__Task goal__. Determine how many lines of the material below contain the string "This", treating case as significant, and give only the number.

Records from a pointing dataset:
· · · ·

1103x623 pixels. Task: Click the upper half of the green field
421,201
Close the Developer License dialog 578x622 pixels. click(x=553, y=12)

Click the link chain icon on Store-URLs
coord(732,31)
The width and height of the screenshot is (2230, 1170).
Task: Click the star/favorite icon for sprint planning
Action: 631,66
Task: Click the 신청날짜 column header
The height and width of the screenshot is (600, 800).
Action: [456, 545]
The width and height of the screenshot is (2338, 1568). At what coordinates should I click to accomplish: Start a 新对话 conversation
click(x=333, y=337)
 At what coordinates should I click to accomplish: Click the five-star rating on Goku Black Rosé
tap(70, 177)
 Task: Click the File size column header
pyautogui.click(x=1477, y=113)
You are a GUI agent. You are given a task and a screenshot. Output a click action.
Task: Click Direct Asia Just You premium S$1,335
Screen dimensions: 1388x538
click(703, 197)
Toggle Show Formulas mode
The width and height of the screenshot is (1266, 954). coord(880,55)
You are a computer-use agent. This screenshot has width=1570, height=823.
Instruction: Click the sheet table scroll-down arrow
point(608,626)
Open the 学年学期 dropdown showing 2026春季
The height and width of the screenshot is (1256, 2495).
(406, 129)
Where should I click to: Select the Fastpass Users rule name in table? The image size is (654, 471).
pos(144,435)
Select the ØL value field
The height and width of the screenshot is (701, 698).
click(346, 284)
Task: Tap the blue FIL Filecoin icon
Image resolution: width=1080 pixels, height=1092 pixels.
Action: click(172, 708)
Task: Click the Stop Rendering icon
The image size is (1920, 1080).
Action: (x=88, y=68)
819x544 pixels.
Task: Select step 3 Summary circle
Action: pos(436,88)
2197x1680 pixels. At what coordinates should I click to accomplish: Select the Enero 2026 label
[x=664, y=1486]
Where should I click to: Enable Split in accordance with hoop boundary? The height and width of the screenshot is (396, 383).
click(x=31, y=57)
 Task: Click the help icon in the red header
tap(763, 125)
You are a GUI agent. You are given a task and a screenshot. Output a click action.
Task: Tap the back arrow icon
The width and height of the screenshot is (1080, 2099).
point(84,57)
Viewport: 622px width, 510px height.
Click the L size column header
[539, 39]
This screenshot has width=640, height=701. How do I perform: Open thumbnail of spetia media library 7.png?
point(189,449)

· · · ·

__Expected output__. 2